Les Membres du CNSP face à la presse : « Nous avons commencé à constituer le collège qui va mettre en place les organes de la transition »

Les responsables du Comité national pour le salut du peuple (CNSP) étaient face à la presse hier, mercredi 16 septembre 2020, à Kati. Objectif : faire le compte rendu du mini-sommet des Chefs d’État de la CEDEAO auquel ils ont pris part, le mardi 15 septembre 2020, à Accra, capitale du Ghana. Au cours de ce sommet, selon le porte-parole du CNSP, la délégation conduite par le colonel Goita et les Chefs d’État de la CEDEAO n’ont pas eu d’accords. L’institution a d’ailleurs conditionné la levée des sanctions contre le Mali à la mise en œuvre de ses exigences : une transition de 18 mois dirigée par un président et un Premier ministre civil.

« Nous étions partis à Accra avec deux objectifs : partager avec les chefs d’État de la CEDEAO les conclusions des concertations nationales et voir avec eux la levée des sanctions sur le Mali », a expliqué, d’entrée de jeu, le colonel major Ismaël Wagué, porte-parole du CNSP. Selon l’officier supérieur, la délégation du CNSP a expliqué à la CEDEAO, le contenu de la charte et la feuille de route de la transition adoptées par le peuple malien à l’issue des concertations tenues les 10, 11 et 12 septembre à Bamako. Il ressort dans cette charte que la transition peut être dirigée par un civil comme un militaire. En tout cas, c’est cela la volonté du peuple malien. Mais, l’institution sous régionale a rejeté, en bloc, l’option militaire comme président et Premier ministre de la transition. « Nous avons dit clairement à la CEDEAO que nous sommes au service du peuple. Dans la mesure où la majorité a sollicité une transition militaire, nous avons suggéré qu’on puisse aller dans ce sens. La CEDEAO a refusé », a rapporté le colonel major Wagué. Ce que l’institution sous régionale a demandé, c’est la désignation d’un président et d’un Premier ministre de Transition civils. Elle a également demandé à ce que le vice-président proposé par la charte ne puisse pas remplacer, en aucune manière, le président de la Transition. La délégation du CNSP, selon son porte-parole, n’a rien promis à la CEDEAO par rapport à ces exigences.
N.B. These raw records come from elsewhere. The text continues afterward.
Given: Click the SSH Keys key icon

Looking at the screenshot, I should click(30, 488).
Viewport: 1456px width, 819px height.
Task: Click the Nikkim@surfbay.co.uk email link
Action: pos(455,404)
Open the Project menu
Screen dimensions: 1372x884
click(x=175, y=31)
Elle a souhaité redonner la parole au peuple malien qui a exprimé sa volonté dans la charte. « Nous avons donc dit à la CEDEAO que nous ne pouvions pas décider sur place et que nous allons revenir et discuter conformément à ce qu’il y a dans la charte », a précisé le colonel major Wagué.

La CEDEAO conditionne la levée des sanctions à la mise en œuvre de ses recommandations

Selon les conférenciers, la délégation du colonel Goita a sollicité auprès de la CEDEAO la levée des sanctions contre le Mali. « Nous avons demandé la levée des sanctions qui jouent contre le Mali », a laissé entendre le porte-parole du CNSP qui déplore que les Chefs d’État de la CEDEAO aient conditionné la levée des sanctions à la mise en œuvre de leurs exigences. Mieux, à en croire le colonel major Wagué, la CEDEAO a même menacé d’alourdir ses sanctions si le CNSP n’applique pas ses exigences dans une semaine. « La CEDEAO souligne que pour le moment, les sanctions ne sont pas dures parce que les denrées de premières nécessitées ainsi que les produits pétroliers sont en train de rentrer au Mali. Elle a donné une semaine au CNSP pour désigner un civil à la tête de la transition. A défaut, elle menace d’imposer un embargo total sur le Mali à partir du mercredi 23 septembre à minuit en fermant complètement toutes les frontières », a indiqué le colonel major Wagué.

La constitution des membres du collège de désignation du président et du vice-président de la transition débutée   

Sommé par l’institution sous régionale de mettre en place une transition dirigée par un Président et un Premier ministre civil dans une semaine, le CNSP a informé les hommes de médias qu’il a déjà entamé les travaux de la mise en place du collège de désignation du président de la transition. « Nous avons commencé à constituer le collège qui va mettre en place les organes de la transition.  Il n’y a pas eu de temps perdu, mais c’était nécessaire de passer par ces étapes pour refonder le Mali », a déclaré le porte-parole du CNSP.

Par ailleurs, le CNSP a invité ceux qui ont rejeté la charte à les accompagner. « Nous invitons les personnes qui ont rejeté les conclusions de la concertation de se joindre à nous pour construire le pays.  La gestion de l’État n’est pas facile :  il y a des compromis à faire et il y a des sacrifices à faire, le cas malien est compliqué. La crise est extrêmement profonde », a martelé l’officier supérieur de l’armée de l’air.